Exercise materials Start Marker

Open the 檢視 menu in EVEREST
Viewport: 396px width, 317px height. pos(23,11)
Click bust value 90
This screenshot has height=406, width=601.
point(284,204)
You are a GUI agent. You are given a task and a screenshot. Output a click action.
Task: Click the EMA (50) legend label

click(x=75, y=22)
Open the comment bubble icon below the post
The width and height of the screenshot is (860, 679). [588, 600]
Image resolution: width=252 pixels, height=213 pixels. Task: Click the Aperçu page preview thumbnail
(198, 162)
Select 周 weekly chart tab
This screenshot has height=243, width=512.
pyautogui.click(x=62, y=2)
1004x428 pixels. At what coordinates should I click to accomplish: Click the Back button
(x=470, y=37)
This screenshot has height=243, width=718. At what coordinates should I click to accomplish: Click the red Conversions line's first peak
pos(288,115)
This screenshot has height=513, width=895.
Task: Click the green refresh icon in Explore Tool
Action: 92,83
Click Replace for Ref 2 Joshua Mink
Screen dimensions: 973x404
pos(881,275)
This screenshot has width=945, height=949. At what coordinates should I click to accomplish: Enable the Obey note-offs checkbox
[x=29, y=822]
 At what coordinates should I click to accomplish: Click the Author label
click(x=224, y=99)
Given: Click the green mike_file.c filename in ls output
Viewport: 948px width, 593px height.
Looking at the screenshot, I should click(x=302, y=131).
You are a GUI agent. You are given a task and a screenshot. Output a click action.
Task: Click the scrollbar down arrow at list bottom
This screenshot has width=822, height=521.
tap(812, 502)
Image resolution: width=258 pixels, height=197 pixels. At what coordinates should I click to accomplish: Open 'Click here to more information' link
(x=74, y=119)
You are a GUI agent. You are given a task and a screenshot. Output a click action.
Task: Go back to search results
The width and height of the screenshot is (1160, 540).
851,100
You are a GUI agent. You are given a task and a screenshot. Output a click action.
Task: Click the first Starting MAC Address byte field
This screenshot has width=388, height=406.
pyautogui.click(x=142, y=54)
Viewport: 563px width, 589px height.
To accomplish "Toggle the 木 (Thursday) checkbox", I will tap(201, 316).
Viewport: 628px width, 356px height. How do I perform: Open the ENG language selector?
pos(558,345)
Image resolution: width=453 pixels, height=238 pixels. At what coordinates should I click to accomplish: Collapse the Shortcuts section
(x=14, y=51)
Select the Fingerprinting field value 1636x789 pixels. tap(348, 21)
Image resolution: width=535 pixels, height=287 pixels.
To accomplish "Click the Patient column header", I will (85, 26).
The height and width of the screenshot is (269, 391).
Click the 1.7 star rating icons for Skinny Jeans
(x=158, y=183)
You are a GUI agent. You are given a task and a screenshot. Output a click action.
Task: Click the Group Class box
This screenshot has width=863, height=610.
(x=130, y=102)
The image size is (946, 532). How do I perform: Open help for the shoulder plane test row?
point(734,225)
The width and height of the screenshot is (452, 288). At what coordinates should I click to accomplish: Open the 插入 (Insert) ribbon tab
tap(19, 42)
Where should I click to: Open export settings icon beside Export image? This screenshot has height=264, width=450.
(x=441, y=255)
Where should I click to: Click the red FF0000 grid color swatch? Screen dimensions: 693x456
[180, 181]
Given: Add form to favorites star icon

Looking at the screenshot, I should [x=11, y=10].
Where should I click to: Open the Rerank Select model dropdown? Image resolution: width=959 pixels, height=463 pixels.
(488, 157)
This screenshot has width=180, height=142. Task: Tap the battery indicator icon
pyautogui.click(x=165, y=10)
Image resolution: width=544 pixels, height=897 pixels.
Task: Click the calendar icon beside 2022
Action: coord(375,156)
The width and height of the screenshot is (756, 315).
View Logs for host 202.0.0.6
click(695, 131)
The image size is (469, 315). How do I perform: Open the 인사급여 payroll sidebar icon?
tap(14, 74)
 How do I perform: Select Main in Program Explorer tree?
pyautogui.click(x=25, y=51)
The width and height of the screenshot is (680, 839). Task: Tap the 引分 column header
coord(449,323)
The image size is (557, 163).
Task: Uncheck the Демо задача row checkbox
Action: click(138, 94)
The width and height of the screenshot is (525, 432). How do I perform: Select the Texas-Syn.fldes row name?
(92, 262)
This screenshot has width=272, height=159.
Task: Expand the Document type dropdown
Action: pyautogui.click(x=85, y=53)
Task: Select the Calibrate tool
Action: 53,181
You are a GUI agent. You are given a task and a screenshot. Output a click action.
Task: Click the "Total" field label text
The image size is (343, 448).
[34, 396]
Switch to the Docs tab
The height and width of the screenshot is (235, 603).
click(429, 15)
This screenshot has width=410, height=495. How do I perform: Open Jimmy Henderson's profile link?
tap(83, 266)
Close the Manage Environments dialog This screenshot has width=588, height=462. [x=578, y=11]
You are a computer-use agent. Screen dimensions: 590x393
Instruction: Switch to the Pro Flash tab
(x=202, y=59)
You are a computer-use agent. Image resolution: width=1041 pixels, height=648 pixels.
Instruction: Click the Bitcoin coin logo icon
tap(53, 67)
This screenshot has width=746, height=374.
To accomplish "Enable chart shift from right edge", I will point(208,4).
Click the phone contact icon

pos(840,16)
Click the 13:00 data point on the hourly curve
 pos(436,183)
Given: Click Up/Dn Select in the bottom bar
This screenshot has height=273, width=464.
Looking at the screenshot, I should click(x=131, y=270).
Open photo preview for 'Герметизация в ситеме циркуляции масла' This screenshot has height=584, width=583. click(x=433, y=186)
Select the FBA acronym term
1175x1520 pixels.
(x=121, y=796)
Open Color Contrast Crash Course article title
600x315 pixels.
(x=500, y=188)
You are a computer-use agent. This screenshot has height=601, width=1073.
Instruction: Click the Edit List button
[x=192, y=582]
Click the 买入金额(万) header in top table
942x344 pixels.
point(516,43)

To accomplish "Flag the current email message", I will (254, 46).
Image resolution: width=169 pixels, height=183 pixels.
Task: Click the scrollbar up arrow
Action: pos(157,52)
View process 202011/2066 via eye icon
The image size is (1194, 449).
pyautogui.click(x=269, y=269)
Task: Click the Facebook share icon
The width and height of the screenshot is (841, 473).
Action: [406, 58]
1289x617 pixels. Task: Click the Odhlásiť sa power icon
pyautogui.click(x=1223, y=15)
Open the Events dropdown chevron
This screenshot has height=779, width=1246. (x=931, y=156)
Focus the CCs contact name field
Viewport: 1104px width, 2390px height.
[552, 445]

Exercise materials End Marker

Instructions to follow — Each of the records above is to be copied exactly.

Output of the task —
Open the 檢視 menu in EVEREST
Viewport: 396px width, 317px height. pos(23,11)
Click bust value 90
This screenshot has height=406, width=601.
point(284,204)
You are a GUI agent. You are given a task and a screenshot. Output a click action.
Task: Click the EMA (50) legend label

click(x=75, y=22)
Open the comment bubble icon below the post
The width and height of the screenshot is (860, 679). [588, 600]
Image resolution: width=252 pixels, height=213 pixels. Task: Click the Aperçu page preview thumbnail
(198, 162)
Select 周 weekly chart tab
This screenshot has height=243, width=512.
pyautogui.click(x=62, y=2)
1004x428 pixels. At what coordinates should I click to accomplish: Click the Back button
(x=470, y=37)
This screenshot has height=243, width=718. At what coordinates should I click to accomplish: Click the red Conversions line's first peak
pos(288,115)
This screenshot has height=513, width=895.
Task: Click the green refresh icon in Explore Tool
Action: 92,83
Click Replace for Ref 2 Joshua Mink
Screen dimensions: 973x404
pos(881,275)
This screenshot has width=945, height=949. At what coordinates should I click to accomplish: Enable the Obey note-offs checkbox
[x=29, y=822]
 At what coordinates should I click to accomplish: Click the Author label
click(x=224, y=99)
Given: Click the green mike_file.c filename in ls output
Viewport: 948px width, 593px height.
Looking at the screenshot, I should click(x=302, y=131).
You are a GUI agent. You are given a task and a screenshot. Output a click action.
Task: Click the scrollbar down arrow at list bottom
This screenshot has width=822, height=521.
tap(812, 502)
Image resolution: width=258 pixels, height=197 pixels. At what coordinates should I click to accomplish: Open 'Click here to more information' link
(x=74, y=119)
You are a GUI agent. You are given a task and a screenshot. Output a click action.
Task: Go back to search results
The width and height of the screenshot is (1160, 540).
851,100
You are a GUI agent. You are given a task and a screenshot. Output a click action.
Task: Click the first Starting MAC Address byte field
This screenshot has width=388, height=406.
pyautogui.click(x=142, y=54)
Viewport: 563px width, 589px height.
To accomplish "Toggle the 木 (Thursday) checkbox", I will tap(201, 316).
Viewport: 628px width, 356px height. How do I perform: Open the ENG language selector?
pos(558,345)
Image resolution: width=453 pixels, height=238 pixels. At what coordinates should I click to accomplish: Collapse the Shortcuts section
(x=14, y=51)
Select the Fingerprinting field value 1636x789 pixels. tap(348, 21)
Image resolution: width=535 pixels, height=287 pixels.
To accomplish "Click the Patient column header", I will (85, 26).
The height and width of the screenshot is (269, 391).
Click the 1.7 star rating icons for Skinny Jeans
(x=158, y=183)
You are a GUI agent. You are given a task and a screenshot. Output a click action.
Task: Click the Group Class box
This screenshot has width=863, height=610.
(x=130, y=102)
The image size is (946, 532). How do I perform: Open help for the shoulder plane test row?
point(734,225)
The width and height of the screenshot is (452, 288). At what coordinates should I click to accomplish: Open the 插入 (Insert) ribbon tab
tap(19, 42)
Where should I click to: Open export settings icon beside Export image? This screenshot has height=264, width=450.
(x=441, y=255)
Where should I click to: Click the red FF0000 grid color swatch? Screen dimensions: 693x456
[180, 181]
Given: Add form to favorites star icon

Looking at the screenshot, I should [x=11, y=10].
Where should I click to: Open the Rerank Select model dropdown? Image resolution: width=959 pixels, height=463 pixels.
(488, 157)
This screenshot has width=180, height=142. Task: Tap the battery indicator icon
pyautogui.click(x=165, y=10)
Image resolution: width=544 pixels, height=897 pixels.
Task: Click the calendar icon beside 2022
Action: coord(375,156)
The width and height of the screenshot is (756, 315).
View Logs for host 202.0.0.6
click(695, 131)
The image size is (469, 315). How do I perform: Open the 인사급여 payroll sidebar icon?
tap(14, 74)
 How do I perform: Select Main in Program Explorer tree?
pyautogui.click(x=25, y=51)
The width and height of the screenshot is (680, 839). Task: Tap the 引分 column header
coord(449,323)
The image size is (557, 163).
Task: Uncheck the Демо задача row checkbox
Action: click(138, 94)
The width and height of the screenshot is (525, 432). How do I perform: Select the Texas-Syn.fldes row name?
(92, 262)
This screenshot has width=272, height=159.
Task: Expand the Document type dropdown
Action: pyautogui.click(x=85, y=53)
Task: Select the Calibrate tool
Action: 53,181
You are a GUI agent. You are given a task and a screenshot. Output a click action.
Task: Click the "Total" field label text
The image size is (343, 448).
[34, 396]
Switch to the Docs tab
The height and width of the screenshot is (235, 603).
click(429, 15)
This screenshot has width=410, height=495. How do I perform: Open Jimmy Henderson's profile link?
tap(83, 266)
Close the Manage Environments dialog This screenshot has width=588, height=462. [x=578, y=11]
You are a computer-use agent. Screen dimensions: 590x393
Instruction: Switch to the Pro Flash tab
(x=202, y=59)
You are a computer-use agent. Image resolution: width=1041 pixels, height=648 pixels.
Instruction: Click the Bitcoin coin logo icon
tap(53, 67)
This screenshot has width=746, height=374.
To accomplish "Enable chart shift from right edge", I will point(208,4).
Click the phone contact icon

pos(840,16)
Click the 13:00 data point on the hourly curve
 pos(436,183)
Given: Click Up/Dn Select in the bottom bar
This screenshot has height=273, width=464.
Looking at the screenshot, I should click(x=131, y=270).
Open photo preview for 'Герметизация в ситеме циркуляции масла' This screenshot has height=584, width=583. click(x=433, y=186)
Select the FBA acronym term
1175x1520 pixels.
(x=121, y=796)
Open Color Contrast Crash Course article title
600x315 pixels.
(x=500, y=188)
You are a computer-use agent. This screenshot has height=601, width=1073.
Instruction: Click the Edit List button
[x=192, y=582]
Click the 买入金额(万) header in top table
942x344 pixels.
point(516,43)

To accomplish "Flag the current email message", I will (254, 46).
Image resolution: width=169 pixels, height=183 pixels.
Task: Click the scrollbar up arrow
Action: pos(157,52)
View process 202011/2066 via eye icon
The image size is (1194, 449).
pyautogui.click(x=269, y=269)
Task: Click the Facebook share icon
The width and height of the screenshot is (841, 473).
Action: [406, 58]
1289x617 pixels. Task: Click the Odhlásiť sa power icon
pyautogui.click(x=1223, y=15)
Open the Events dropdown chevron
This screenshot has height=779, width=1246. (x=931, y=156)
Focus the CCs contact name field
Viewport: 1104px width, 2390px height.
[552, 445]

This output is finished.